Alexei Jegorowitsch meldete ihm sofort, daß Warwara Petrowna, die sich über den Spazierritt Nicolai Wszewolodowitschs – den ersten nach acht Tagen Krankheit – sehr gefreut hatte, nun gleichfalls ausgefahren sei, „so wie früher alle Tage, um wieder einmal frische Luft zu atmen, dieweil sie es seit acht Tagen nicht mehr getan haben.“
„Ist sie allein gefahren oder mit Darja Pawlowna?“ unterbrach Stawrogin den alten Diener hastig und sein Gesicht verdüsterte sich sehr, als er hörte, daß Darja Pawlowna „krankheitshalber vorgezogen haben, nicht mitzufahren und sich augenblicklich in ihren Zimmern befinden“.

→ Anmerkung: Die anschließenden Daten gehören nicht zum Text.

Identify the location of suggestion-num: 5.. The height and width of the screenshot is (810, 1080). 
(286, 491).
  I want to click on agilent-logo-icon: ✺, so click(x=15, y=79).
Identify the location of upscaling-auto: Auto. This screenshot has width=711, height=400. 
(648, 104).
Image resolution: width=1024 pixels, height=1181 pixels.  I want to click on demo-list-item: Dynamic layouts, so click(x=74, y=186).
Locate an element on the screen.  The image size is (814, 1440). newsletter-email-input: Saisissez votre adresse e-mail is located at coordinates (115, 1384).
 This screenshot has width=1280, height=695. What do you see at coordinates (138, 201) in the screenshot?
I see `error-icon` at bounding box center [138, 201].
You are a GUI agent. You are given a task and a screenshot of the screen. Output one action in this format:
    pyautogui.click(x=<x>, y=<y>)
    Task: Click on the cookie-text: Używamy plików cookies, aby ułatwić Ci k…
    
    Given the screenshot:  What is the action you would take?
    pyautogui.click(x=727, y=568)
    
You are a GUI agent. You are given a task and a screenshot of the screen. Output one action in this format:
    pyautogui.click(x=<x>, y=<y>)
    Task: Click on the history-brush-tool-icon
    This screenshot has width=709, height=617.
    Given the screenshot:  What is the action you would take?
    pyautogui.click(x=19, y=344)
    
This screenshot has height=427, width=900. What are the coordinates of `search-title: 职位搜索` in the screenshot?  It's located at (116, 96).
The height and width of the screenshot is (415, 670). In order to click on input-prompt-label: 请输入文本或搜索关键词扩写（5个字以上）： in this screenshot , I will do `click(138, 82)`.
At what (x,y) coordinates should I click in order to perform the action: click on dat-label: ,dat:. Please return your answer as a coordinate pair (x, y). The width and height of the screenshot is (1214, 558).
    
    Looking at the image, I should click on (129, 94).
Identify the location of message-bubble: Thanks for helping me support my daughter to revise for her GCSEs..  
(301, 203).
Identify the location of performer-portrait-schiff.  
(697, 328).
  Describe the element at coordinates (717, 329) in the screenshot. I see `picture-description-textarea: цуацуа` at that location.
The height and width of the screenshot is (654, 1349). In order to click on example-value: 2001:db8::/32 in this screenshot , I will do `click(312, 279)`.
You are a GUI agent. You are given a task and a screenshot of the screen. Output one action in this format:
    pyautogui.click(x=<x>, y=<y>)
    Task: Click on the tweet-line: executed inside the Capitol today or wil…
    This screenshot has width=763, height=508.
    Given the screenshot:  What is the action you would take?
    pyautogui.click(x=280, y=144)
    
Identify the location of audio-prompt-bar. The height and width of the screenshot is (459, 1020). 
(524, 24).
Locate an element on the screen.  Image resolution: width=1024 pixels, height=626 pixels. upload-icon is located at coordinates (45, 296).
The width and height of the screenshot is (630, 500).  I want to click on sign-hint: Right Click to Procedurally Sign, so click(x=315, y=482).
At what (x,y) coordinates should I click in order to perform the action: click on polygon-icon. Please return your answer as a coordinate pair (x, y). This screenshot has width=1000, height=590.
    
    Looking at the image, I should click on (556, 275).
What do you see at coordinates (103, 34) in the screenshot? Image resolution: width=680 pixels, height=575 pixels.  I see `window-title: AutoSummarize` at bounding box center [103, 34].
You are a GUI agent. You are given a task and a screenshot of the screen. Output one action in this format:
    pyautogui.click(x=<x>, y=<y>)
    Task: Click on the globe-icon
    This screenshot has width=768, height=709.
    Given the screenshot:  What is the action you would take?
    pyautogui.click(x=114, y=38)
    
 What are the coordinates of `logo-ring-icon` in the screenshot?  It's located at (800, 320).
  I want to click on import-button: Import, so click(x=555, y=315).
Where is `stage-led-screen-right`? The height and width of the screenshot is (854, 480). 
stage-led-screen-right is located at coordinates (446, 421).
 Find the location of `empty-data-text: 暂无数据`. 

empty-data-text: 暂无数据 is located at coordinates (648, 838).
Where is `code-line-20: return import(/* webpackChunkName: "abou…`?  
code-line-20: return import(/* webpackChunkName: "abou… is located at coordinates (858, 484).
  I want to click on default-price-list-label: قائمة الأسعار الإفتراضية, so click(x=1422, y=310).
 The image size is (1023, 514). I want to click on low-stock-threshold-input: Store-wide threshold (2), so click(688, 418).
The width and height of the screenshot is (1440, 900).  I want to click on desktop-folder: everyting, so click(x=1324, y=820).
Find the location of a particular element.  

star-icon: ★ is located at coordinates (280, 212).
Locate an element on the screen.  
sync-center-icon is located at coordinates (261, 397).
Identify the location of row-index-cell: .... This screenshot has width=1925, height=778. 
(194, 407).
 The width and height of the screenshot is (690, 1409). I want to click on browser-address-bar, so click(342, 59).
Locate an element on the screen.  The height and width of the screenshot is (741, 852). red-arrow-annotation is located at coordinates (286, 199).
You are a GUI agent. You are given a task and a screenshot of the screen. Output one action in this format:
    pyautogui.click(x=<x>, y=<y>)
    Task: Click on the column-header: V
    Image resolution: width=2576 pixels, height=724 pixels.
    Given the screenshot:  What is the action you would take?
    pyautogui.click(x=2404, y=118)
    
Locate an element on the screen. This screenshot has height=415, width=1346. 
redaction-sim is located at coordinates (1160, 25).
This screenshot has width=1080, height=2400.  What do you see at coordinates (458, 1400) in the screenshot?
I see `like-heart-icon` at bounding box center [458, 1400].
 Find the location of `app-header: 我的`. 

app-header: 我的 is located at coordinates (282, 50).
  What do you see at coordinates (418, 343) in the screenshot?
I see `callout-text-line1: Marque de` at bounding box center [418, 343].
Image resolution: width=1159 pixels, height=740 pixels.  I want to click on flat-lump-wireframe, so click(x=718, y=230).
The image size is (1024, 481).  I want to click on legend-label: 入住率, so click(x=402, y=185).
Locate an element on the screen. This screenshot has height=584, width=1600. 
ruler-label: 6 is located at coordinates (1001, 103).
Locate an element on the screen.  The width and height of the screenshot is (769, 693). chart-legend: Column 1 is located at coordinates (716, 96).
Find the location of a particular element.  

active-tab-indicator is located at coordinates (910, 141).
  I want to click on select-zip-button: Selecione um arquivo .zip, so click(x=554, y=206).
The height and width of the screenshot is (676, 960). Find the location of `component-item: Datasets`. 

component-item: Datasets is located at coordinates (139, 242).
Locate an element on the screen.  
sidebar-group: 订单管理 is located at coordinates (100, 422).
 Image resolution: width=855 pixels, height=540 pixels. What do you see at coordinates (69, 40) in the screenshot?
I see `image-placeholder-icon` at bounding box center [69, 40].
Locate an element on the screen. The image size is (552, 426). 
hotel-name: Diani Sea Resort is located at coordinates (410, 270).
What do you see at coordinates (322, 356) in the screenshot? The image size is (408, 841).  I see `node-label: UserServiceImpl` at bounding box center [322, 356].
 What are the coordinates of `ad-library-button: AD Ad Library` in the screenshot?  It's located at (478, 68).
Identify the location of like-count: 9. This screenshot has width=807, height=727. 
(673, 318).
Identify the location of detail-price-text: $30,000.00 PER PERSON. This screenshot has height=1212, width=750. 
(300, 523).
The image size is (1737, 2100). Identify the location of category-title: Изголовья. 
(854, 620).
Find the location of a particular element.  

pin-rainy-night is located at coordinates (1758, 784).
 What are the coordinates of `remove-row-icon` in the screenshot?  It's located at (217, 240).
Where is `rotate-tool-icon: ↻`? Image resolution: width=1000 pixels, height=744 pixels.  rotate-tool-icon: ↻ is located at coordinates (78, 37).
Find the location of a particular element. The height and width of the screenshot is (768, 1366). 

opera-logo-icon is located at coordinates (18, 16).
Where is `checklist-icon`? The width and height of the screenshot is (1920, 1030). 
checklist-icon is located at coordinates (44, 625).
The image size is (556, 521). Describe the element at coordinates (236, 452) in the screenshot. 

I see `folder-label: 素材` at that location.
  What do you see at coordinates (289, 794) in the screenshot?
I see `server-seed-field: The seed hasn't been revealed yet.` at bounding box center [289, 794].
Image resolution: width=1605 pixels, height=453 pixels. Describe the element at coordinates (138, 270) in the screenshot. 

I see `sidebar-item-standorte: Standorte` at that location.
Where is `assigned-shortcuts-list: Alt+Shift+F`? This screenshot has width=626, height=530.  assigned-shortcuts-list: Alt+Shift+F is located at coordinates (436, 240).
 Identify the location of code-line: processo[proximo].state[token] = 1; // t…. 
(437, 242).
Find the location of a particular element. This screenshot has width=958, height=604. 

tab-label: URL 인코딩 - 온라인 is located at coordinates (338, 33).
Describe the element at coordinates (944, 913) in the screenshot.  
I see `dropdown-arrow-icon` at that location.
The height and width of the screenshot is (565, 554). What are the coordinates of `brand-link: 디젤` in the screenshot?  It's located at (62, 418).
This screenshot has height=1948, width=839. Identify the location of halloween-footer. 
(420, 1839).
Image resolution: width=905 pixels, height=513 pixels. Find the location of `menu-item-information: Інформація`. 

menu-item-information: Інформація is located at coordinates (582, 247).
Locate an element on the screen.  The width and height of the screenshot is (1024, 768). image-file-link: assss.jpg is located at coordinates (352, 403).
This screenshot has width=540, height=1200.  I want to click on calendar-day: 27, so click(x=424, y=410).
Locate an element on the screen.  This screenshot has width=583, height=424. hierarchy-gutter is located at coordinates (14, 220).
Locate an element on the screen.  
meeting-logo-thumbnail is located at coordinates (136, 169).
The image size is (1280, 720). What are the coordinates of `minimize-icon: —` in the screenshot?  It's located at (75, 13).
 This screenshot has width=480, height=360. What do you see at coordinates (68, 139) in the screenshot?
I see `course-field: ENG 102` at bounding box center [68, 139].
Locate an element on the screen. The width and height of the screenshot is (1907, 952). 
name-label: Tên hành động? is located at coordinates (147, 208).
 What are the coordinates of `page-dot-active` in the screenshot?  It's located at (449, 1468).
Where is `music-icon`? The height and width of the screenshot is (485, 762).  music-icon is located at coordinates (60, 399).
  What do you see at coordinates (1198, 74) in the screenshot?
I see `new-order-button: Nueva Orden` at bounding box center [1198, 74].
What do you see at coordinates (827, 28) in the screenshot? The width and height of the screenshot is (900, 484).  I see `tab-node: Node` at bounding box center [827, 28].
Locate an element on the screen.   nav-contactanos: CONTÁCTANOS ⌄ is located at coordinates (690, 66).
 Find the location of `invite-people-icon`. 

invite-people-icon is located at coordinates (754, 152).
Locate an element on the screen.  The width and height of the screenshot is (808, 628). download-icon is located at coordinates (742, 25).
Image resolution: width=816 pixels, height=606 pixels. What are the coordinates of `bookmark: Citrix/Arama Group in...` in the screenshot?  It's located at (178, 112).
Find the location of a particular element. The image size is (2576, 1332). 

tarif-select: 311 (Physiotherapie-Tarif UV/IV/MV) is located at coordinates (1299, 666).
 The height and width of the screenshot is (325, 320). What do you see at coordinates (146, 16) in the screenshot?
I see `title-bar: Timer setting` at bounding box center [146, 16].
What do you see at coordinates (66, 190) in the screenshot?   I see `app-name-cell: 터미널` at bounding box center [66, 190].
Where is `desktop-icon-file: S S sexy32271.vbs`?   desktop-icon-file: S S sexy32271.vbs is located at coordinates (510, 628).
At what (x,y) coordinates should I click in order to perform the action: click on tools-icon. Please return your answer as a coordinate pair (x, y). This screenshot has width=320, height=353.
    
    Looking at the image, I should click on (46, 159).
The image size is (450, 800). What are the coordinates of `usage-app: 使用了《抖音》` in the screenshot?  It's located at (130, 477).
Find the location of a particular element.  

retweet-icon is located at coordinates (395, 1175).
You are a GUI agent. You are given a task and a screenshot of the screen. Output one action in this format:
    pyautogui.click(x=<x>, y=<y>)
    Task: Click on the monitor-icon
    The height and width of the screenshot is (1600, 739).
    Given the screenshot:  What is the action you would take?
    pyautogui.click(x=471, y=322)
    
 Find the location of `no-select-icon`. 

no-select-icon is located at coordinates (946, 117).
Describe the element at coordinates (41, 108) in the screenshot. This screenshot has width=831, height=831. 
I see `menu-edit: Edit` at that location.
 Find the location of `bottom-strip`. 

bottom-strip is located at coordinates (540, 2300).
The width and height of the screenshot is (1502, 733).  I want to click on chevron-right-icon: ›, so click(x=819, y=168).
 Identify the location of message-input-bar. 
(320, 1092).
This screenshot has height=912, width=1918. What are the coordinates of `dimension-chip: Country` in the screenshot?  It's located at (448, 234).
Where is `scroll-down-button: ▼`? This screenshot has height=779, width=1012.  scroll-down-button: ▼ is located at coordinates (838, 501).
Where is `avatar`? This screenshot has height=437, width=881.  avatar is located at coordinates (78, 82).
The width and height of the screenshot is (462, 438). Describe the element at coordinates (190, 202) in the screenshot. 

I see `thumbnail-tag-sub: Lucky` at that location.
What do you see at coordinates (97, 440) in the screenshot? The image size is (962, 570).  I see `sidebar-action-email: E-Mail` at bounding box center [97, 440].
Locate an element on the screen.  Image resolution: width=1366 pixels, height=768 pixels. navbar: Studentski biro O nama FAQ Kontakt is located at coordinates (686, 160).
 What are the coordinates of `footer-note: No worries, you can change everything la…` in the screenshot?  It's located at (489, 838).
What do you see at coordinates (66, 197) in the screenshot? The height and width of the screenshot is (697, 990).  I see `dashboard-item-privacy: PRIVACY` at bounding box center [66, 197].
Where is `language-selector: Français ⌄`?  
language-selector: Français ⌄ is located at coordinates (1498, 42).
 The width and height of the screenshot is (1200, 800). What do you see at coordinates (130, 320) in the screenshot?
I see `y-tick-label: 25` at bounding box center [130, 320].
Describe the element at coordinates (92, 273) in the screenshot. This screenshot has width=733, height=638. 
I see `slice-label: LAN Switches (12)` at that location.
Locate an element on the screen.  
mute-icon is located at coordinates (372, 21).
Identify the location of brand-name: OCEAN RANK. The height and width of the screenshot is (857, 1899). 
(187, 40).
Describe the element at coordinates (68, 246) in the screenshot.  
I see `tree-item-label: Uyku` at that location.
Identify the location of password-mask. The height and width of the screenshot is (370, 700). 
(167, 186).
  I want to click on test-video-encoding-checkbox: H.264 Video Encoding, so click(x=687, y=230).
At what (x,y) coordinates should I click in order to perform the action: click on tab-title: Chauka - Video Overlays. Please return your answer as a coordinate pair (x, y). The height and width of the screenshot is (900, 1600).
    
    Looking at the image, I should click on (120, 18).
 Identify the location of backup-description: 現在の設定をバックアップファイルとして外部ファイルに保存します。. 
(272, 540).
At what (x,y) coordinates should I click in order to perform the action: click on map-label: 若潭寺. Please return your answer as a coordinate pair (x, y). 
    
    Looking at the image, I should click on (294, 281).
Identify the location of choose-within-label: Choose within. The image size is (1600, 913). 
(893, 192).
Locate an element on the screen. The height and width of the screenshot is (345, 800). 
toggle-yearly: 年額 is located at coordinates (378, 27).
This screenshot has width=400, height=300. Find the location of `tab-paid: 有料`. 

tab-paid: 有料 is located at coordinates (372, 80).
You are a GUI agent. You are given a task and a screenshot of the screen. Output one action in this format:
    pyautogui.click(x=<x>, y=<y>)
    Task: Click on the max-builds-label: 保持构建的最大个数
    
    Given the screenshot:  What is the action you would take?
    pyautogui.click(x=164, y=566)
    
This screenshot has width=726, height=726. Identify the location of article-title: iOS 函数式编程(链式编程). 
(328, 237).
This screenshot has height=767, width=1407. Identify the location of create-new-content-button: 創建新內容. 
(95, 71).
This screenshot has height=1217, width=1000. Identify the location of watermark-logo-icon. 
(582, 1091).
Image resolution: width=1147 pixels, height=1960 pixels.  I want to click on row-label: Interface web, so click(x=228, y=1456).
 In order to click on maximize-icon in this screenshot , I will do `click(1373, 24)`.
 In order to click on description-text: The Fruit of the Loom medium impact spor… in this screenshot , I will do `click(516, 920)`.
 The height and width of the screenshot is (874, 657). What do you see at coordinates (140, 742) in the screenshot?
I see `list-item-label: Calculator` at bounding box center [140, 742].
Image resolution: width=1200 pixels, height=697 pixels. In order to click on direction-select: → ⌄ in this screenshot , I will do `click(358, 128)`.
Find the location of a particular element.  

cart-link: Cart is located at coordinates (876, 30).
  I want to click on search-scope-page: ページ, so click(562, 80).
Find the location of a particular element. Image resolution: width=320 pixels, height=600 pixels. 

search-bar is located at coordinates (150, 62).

„Höre, Alter,“ sagte er, wie nach einem plötzlichen Entschluß, „paß auf sie heute den ganzen Tag auf, und wenn du bemerkst, daß sie zu mir kommen will, so halte sie zurück und sag ihr, daß ich sie nicht empfangen kann, wenigstens in diesen Tagen nicht ... daß ich sie selbst darum bitten lasse ... und wenn es Zeit sein wird, werde ich sie selbst rufen – hörst du?“
„Zu Befehl,“ sagte Alexei Jegorowitsch mit Kummer in der Stimme und senkte die Augen.